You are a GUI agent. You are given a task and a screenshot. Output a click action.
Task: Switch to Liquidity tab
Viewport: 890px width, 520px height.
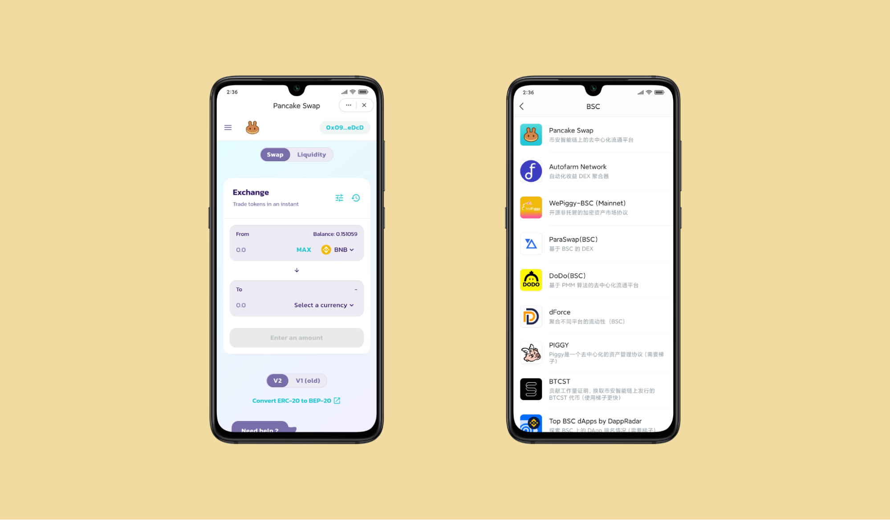pyautogui.click(x=311, y=154)
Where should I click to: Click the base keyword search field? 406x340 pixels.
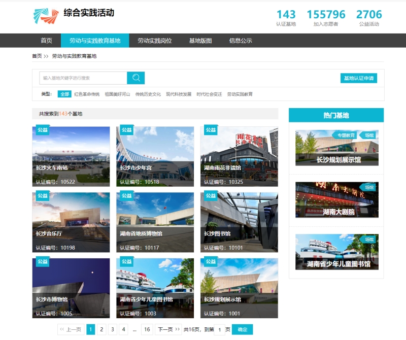[83, 78]
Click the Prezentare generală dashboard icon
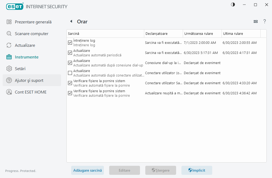The width and height of the screenshot is (272, 178). [x=9, y=22]
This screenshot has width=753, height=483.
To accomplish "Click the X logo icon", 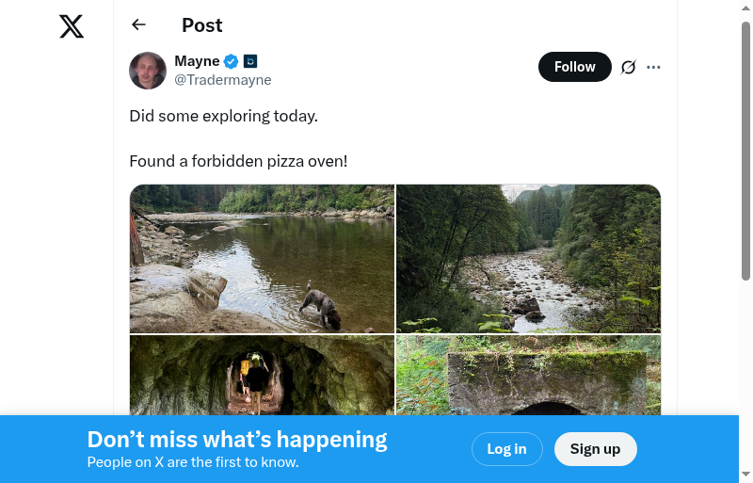I will pos(72,26).
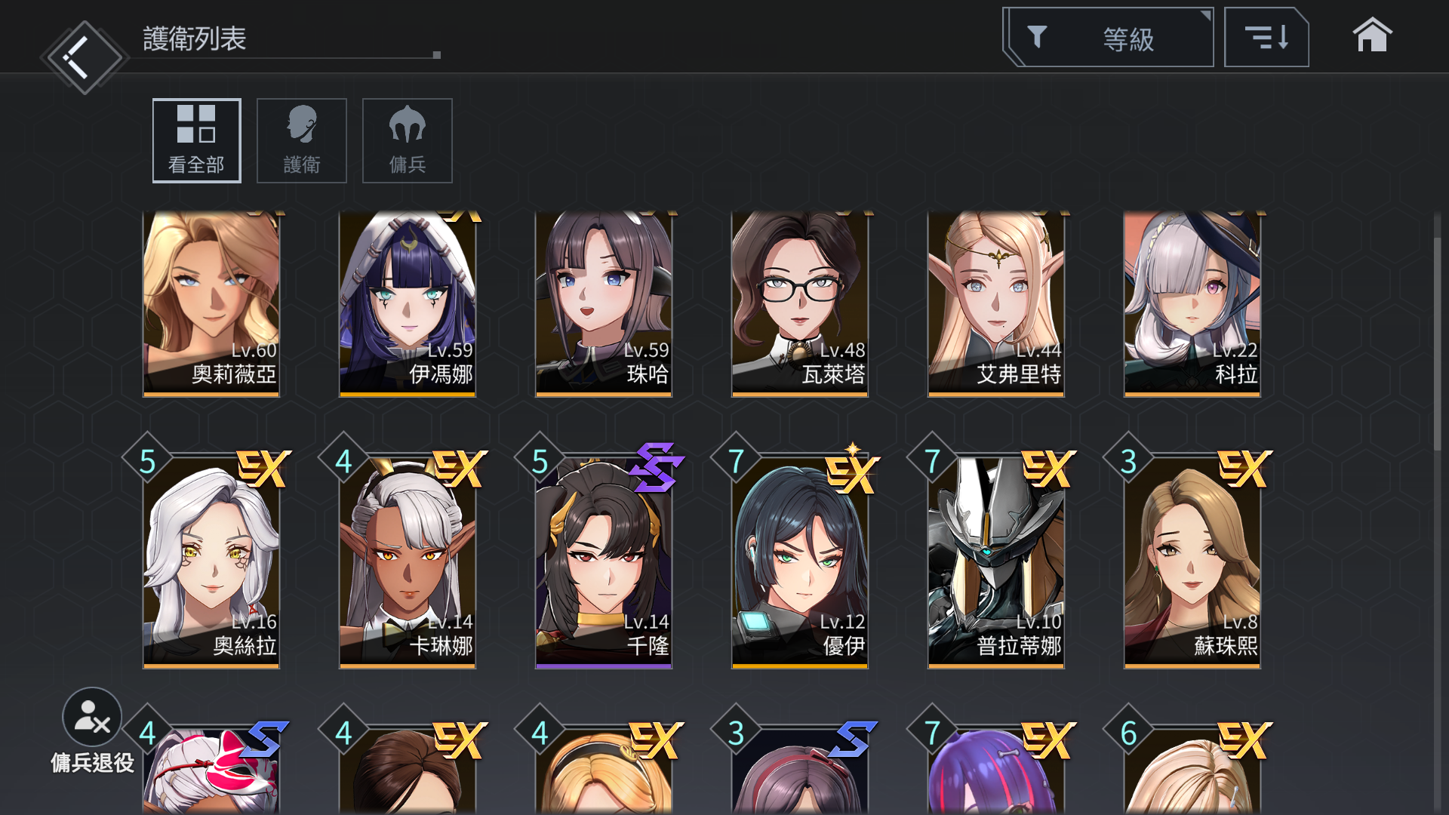
Task: Click the cost 5 icon on 奧絲拉
Action: tap(148, 461)
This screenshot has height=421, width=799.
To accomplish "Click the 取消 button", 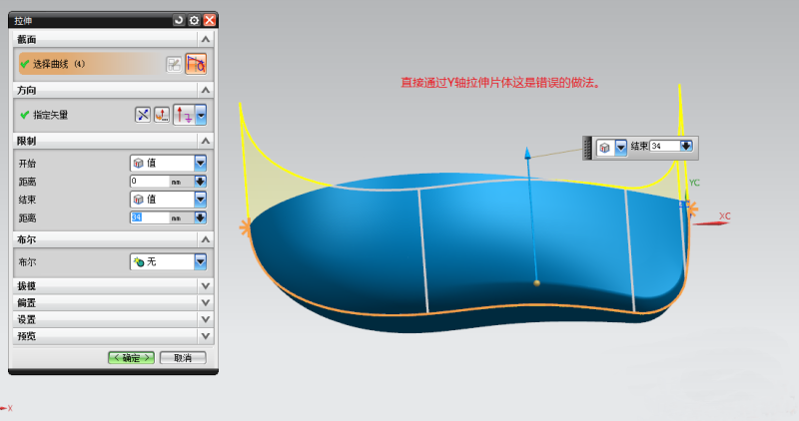I will pyautogui.click(x=182, y=357).
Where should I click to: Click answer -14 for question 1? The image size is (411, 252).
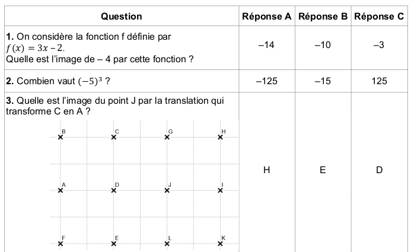point(266,46)
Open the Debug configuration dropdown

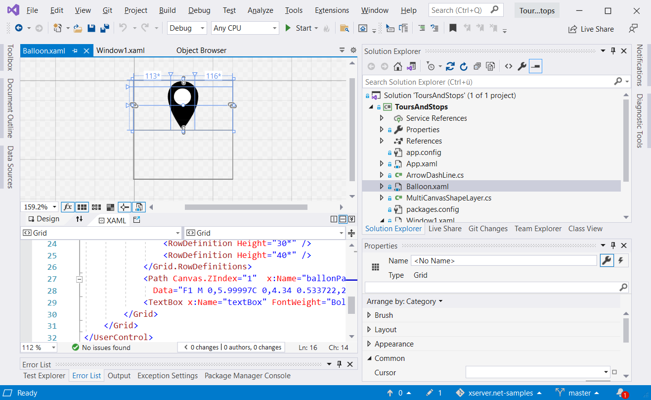point(187,28)
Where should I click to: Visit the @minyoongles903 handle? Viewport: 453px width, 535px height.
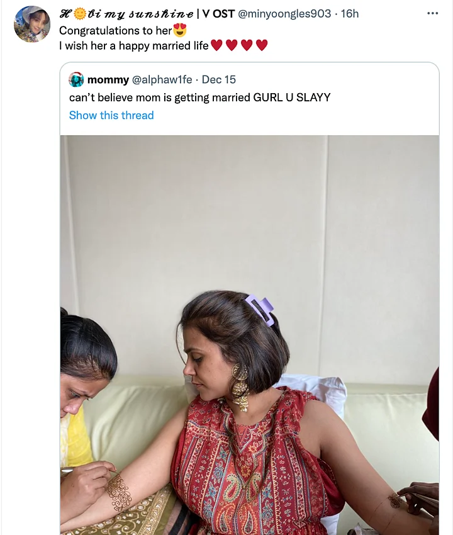pyautogui.click(x=284, y=14)
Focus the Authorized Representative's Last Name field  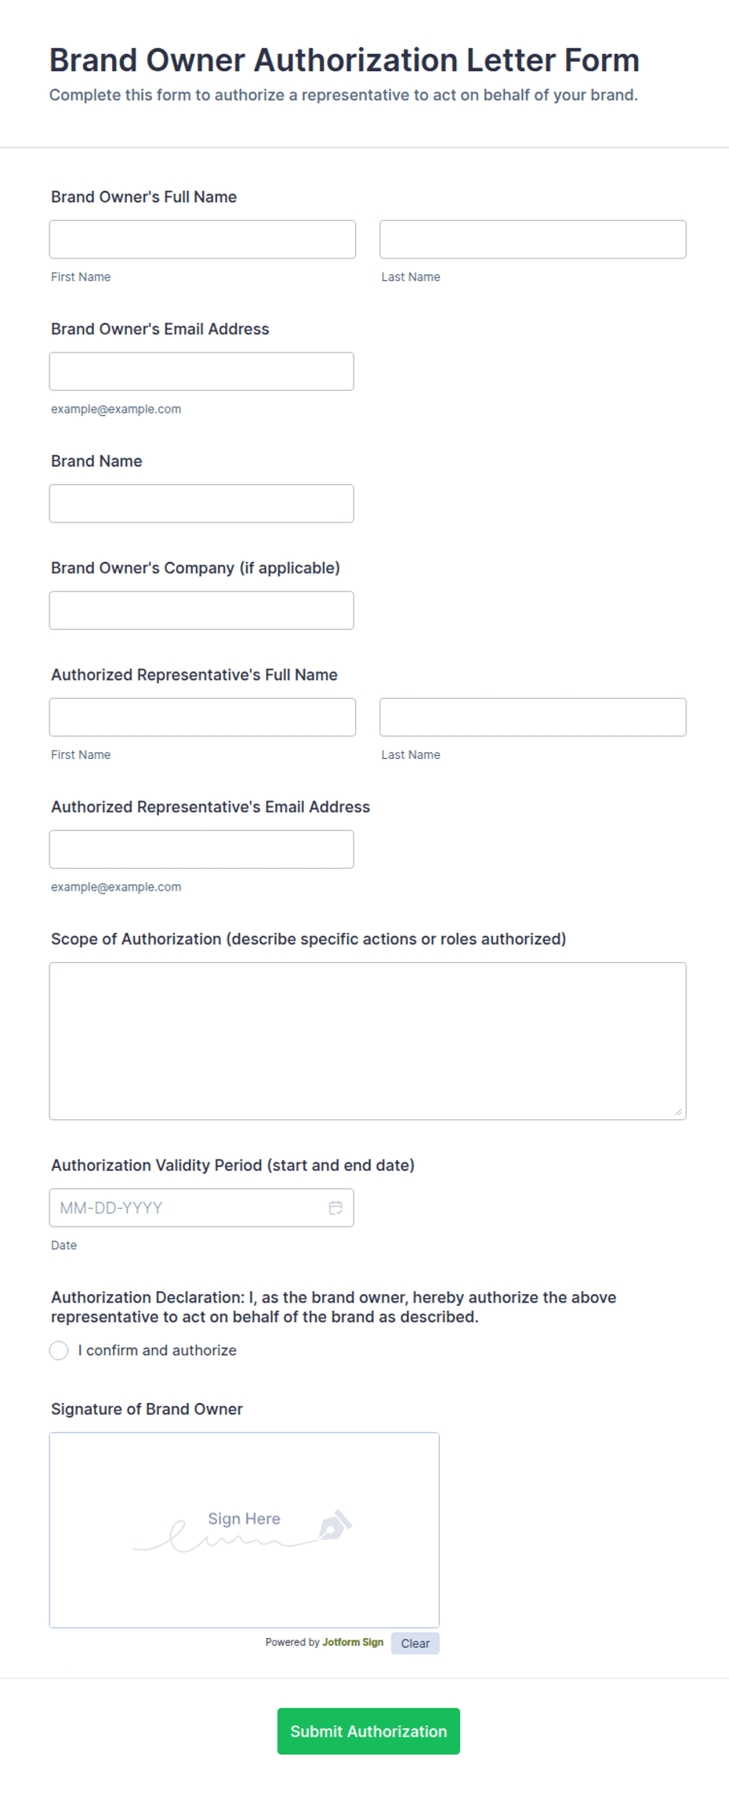(x=533, y=718)
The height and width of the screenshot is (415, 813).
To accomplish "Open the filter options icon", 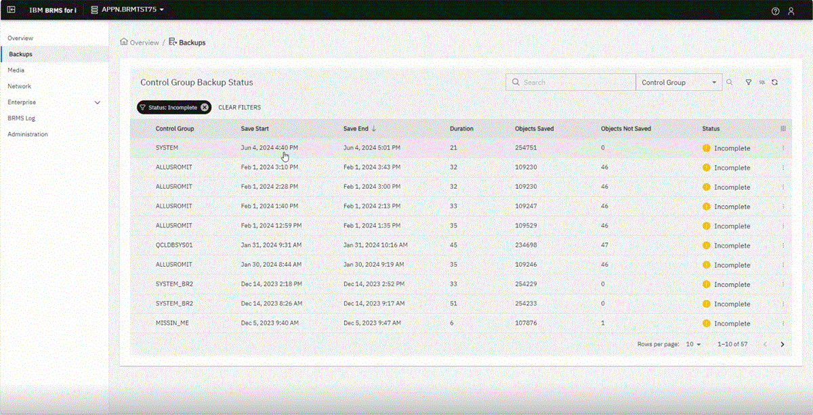I will 748,82.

_ _ _ _ _

[TASK STATEMENT]
Within the material above, show every line that includes "This".

[THE ANSWER]
This screenshot has width=753, height=483.
This screenshot has height=421, width=799.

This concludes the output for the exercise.